SRIG 25-03: Characterization of Vesicles Expression in Human Splenic Fibroblasts During Calcium Phosphate-Based Transfection

What was the issue being addressed?

The project aimed to investigate the formation and molecular characteristics of vesicles produced by human splenic fibroblast cells in response to transfection with the SARS-CoV-2 RBD-spike protein. Although previous work has described the morphological changes and vesicle emergence following spike protein transfection, the contents and potential function of these vesicles remained unknown. This study specifically addressed that gap by isolating the vesicles and analyzing their protein composition to better understand their biological significance, particularly in the context of cellular stress, immune signaling, or intercellular communication triggered by viral protein gene expression. 

Provide a brief, lay description of the work undertaken/initiative.

In this project, we explored how human spleen cells respond when introduced to the spike protein gene from the COVID-19 virus. In earlier work, we observed that these cells release small bubble-like structures called vesicles soon after receiving the gene. This time, our goal was to find out what those vesicles contain and why they form. We began by growing human splenic fibroblast cells in the lab, and introduced the spike protein gene using a method called calcium phosphate transfection, which allows exogenous DNA to enter cells. After eight hours, at the point at which vesicles are known to form, we collected the samples and used differential centrifugation to isolate the vesicles while removing unwanted cell debris. Finally, we analyzed the protein contents of the vesicles using Western blotting. 

What is the expected impact this project will have on the community?

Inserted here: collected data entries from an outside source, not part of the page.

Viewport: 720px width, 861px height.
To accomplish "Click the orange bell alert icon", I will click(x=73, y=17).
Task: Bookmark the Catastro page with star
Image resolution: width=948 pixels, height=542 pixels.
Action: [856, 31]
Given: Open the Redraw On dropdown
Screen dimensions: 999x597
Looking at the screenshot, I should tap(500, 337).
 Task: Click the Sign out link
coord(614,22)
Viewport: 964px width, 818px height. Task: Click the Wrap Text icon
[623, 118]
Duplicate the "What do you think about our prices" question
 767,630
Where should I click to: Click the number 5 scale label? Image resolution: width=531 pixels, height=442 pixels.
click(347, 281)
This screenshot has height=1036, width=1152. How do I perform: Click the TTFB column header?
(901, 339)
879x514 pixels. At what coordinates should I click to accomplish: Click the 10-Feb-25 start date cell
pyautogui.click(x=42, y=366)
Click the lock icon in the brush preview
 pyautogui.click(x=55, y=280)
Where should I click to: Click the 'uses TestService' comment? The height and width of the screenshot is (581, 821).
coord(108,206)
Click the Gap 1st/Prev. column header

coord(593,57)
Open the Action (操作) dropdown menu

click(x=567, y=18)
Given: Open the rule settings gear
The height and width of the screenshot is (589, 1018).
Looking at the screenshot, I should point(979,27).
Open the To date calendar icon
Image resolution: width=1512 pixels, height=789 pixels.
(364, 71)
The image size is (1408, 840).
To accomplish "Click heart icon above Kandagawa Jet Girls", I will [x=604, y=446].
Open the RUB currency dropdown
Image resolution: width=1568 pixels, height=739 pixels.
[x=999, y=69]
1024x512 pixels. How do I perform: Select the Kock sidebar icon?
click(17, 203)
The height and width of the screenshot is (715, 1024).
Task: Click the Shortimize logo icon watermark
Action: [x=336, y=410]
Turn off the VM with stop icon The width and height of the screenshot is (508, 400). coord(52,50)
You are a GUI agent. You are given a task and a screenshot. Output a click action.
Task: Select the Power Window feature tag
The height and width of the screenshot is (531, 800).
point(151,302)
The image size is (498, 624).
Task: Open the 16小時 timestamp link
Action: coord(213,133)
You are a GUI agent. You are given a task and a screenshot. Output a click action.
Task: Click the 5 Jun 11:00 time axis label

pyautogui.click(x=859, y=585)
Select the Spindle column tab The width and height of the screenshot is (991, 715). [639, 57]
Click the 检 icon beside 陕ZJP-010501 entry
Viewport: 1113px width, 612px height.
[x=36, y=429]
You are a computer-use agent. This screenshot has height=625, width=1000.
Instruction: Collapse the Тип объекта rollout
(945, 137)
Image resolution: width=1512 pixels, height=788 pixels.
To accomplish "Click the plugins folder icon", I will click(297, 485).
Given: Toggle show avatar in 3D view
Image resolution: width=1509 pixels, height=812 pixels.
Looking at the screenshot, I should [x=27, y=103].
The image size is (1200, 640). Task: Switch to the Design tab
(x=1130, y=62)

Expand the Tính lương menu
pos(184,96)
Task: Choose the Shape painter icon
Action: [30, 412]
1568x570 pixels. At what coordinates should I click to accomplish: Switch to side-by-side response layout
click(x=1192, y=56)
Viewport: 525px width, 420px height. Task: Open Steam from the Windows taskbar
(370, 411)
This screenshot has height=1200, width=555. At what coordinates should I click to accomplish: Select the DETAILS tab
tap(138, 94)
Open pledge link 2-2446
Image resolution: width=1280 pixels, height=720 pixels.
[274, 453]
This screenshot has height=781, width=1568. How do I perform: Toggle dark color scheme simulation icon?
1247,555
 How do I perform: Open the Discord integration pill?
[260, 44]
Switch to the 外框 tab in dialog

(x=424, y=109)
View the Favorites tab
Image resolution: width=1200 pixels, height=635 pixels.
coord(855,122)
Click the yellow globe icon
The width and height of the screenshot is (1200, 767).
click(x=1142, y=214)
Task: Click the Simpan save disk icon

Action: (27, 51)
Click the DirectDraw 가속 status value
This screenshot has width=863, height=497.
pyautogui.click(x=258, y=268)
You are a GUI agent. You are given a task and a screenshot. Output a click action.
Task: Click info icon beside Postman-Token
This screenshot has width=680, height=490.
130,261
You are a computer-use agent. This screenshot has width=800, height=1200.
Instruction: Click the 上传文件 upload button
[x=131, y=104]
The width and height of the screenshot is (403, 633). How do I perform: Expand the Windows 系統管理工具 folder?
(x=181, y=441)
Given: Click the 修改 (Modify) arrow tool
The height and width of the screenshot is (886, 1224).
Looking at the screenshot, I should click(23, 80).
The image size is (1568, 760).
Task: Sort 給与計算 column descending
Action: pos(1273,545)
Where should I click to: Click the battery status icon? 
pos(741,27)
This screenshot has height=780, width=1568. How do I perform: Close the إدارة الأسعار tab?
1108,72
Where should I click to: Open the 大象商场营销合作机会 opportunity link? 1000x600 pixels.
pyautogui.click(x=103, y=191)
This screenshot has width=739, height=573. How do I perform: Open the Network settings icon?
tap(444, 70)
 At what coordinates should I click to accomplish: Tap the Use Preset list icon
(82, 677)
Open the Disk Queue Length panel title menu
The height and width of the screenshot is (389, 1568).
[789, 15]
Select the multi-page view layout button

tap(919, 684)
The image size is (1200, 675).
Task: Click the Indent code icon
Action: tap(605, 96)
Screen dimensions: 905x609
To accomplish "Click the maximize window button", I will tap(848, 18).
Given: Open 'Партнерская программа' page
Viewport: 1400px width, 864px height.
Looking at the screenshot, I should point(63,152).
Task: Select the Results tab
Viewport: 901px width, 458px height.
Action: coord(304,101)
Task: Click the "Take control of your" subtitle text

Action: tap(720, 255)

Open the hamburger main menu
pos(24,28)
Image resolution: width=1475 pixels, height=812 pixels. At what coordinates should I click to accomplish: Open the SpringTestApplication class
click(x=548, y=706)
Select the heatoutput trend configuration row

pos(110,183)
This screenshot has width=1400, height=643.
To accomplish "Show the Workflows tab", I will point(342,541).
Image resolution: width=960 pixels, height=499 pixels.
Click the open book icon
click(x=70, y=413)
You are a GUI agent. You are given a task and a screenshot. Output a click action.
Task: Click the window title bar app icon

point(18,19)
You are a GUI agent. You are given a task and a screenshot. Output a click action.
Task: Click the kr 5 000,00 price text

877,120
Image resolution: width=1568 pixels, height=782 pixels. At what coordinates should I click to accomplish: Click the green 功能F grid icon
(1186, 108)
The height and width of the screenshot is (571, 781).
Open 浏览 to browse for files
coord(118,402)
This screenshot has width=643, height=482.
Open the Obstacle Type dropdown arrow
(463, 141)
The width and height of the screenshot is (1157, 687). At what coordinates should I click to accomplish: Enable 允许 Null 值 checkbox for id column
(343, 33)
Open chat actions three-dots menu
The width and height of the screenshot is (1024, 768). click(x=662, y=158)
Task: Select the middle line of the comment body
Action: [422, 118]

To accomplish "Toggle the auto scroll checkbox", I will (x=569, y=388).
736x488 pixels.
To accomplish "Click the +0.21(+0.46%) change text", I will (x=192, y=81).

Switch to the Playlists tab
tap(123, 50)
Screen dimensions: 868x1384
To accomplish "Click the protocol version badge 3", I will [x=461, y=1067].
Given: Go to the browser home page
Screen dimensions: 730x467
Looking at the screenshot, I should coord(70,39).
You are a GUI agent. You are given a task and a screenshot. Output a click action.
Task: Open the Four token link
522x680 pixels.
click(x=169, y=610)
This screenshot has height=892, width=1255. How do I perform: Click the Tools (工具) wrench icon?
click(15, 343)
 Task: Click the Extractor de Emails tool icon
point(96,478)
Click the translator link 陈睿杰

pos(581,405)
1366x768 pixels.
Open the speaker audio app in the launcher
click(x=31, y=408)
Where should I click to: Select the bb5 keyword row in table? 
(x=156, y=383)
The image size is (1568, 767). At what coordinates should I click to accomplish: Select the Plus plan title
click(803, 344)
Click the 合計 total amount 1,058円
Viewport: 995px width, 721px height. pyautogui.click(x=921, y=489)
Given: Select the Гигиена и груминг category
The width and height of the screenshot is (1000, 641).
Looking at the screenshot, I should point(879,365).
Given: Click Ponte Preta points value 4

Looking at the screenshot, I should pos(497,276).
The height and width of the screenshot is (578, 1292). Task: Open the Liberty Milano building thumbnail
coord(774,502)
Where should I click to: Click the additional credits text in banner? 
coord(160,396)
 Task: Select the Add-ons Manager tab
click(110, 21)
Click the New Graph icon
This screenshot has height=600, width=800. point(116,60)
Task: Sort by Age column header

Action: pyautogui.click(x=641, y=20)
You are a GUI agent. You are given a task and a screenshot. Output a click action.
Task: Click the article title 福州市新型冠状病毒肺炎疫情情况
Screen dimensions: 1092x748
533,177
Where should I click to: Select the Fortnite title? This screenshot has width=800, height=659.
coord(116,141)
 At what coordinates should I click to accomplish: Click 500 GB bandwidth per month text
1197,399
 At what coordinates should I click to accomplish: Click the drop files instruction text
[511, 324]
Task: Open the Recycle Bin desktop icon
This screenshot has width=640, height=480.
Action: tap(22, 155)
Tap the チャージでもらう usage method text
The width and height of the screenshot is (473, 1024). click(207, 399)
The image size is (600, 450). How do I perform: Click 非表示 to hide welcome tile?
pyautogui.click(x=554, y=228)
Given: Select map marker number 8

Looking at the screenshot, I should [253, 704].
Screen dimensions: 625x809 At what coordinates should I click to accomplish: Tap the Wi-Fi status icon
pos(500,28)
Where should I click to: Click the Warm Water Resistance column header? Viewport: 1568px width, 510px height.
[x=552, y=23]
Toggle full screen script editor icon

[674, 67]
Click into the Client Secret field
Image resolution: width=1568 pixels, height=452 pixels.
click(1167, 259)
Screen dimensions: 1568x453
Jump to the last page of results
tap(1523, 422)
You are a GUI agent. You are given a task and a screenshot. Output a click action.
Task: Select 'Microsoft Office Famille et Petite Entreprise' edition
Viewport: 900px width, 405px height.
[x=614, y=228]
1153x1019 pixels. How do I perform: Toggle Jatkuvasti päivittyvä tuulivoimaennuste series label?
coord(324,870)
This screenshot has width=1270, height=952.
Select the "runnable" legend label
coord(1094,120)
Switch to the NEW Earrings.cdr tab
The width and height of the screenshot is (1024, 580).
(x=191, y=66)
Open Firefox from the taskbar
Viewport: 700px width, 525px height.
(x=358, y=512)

This study adds to our understanding of how human cells respond at the microscopic level to viral components like the COVID-19 RBD-spike protein. By studying the vesicles released by the cells, we are now understanding how they might be sending signals, managing stress, or activating immune pathways. In the long run, this kind of work can contribute to broader biomedical research, including studies on immune responses, viral infections, and even gene therapy. It’s a small but important step in understanding how cells behave under stress and how we might use that knowledge to develop future treatments.